By Dr. Jane Anderson

25 November 2020

Research has consistently demonstrated the emotional, physical, and mental health benefits of having an attitude of gratitude, and an article published this summer confirmed this in a study of high school students. Students who were taught about gratitude and shown ways to practice it for six weeks reported decreased anxiety, more positive emotions, and greater satisfaction with their friendships and lives. Those who expressed their gratitude to others benefitted the most.

Can we be grateful during difficult times? Dr. Robert Emmons who has studied gratitude for almost two decades states, “It is precisely under crisis conditions when we have the most to gain by a grateful perspective on life. In the face of demoralization, gratitude has the power to energize. In the face of brokenness, gratitude has the power to heal. In the face of despair, gratitude has the power to bring hope.”

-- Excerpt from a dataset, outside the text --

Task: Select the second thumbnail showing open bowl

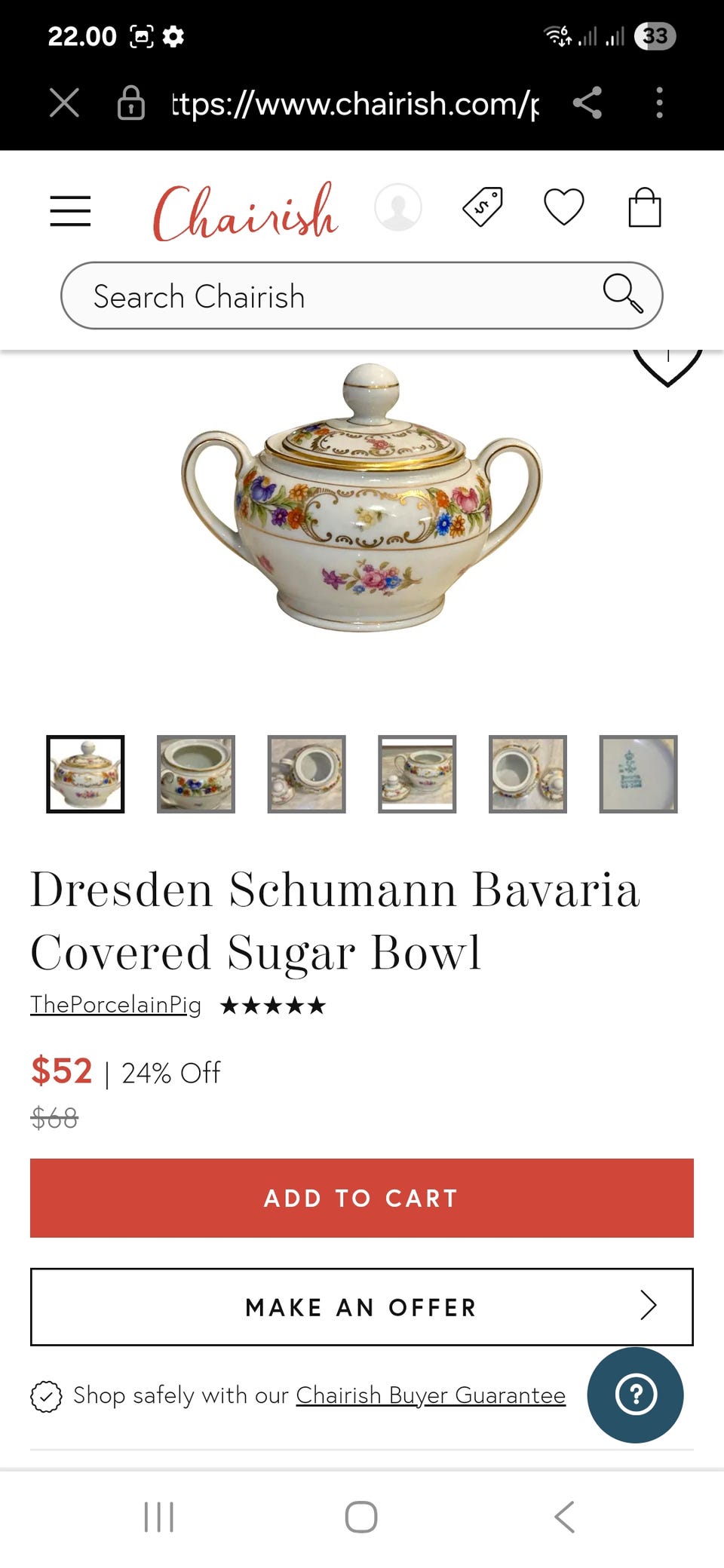Action: [x=196, y=774]
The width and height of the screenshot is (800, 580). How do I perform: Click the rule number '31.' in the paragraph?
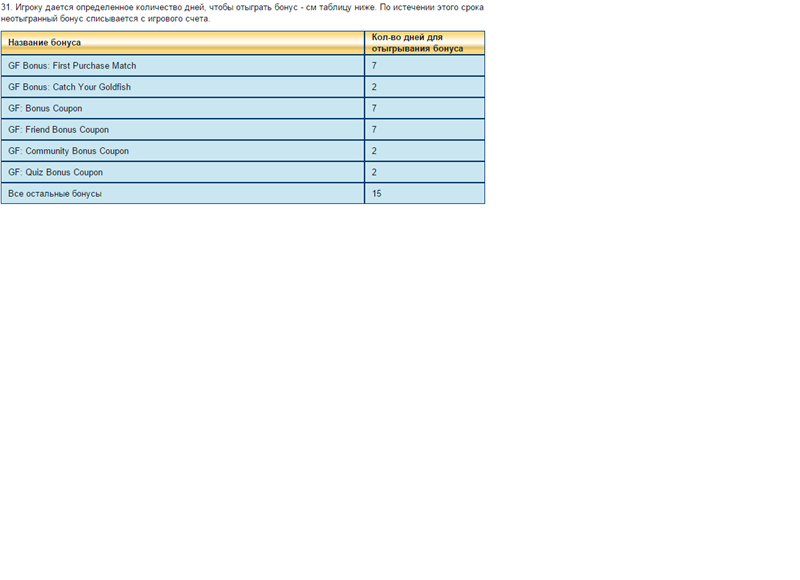pyautogui.click(x=6, y=7)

When times are good we often take our blessings for granted; however, when times are difficult we realize how precious those blessings are. Dr. Emmons describes an attitude of gratitude as a “psychological immune system” that can help us develop resilience and survive stressful times.

How can parents help their children develop an “attitude of gratitude”?  Here are just a few ideas:

  1. Keep a family "Gratitude Journal". The children can help decorate the cover and draw pictures to accompany their entries. Write in the journal daily or weekly; include items from your mealtime conversations. (You may want to keep the journal at the table.)

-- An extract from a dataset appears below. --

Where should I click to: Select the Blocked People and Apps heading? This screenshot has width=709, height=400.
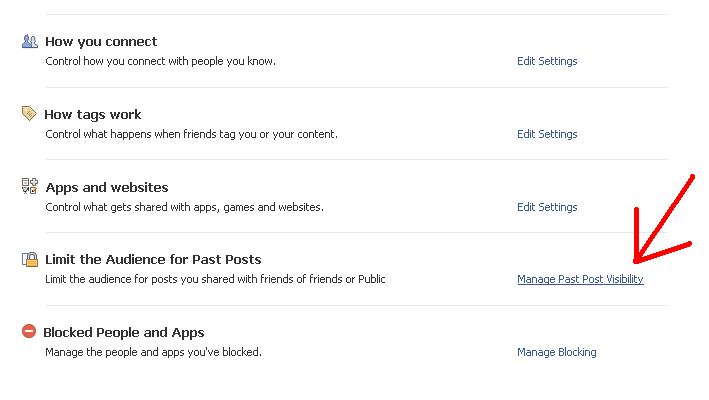coord(124,333)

  2. Encourage your children to write thank you notes - for gifts received or as letters of encouragement to teachers, athletic coaches, and others who have invested in their lives.

  3. Have a "no complaints" day.  Everyone in the family is given a rubber band to wear on one wrist. If caught complaining, the rubber band moves to the other wrist. At the end of the day whoever has not been caught complaining receives a special treat.

  4. Have "Grateful Jars" on your kitchen counter - one for each person in your family.  Anyone in your family can write a note of gratitude and place it in the person's jar.  "Thank you for picking me up from school." "I appreciate seeing a clean room."  Read the notes once a week.

  5. Older elementary-age children and adolescents can be encouraged to keep their own gratitude journal, writing at least one thing each day for which they are grateful. Studies have shown that those who kept a gratitude journal not only had improved mental well being, but they even exercised more regularly. 


 1.  Bono, G, Mangan S, Fauteux M and Sender J. A new approach to gratitude interventions in high schools that supports student wellbeing. J Positive Psychology.  2020; 15(5):657-665.

2.  Emmons, Robert A.  Gratitude Works!  Greater Good Magazine. 2013.

3.  Emmons RA and McCullough ME. Counting Blessings Versus Burdens:  An Experimental Investigation of Gratitude and Subjective Well-Being in Daily Life. J Personality and Social Psychology.  2003; 84:377-389.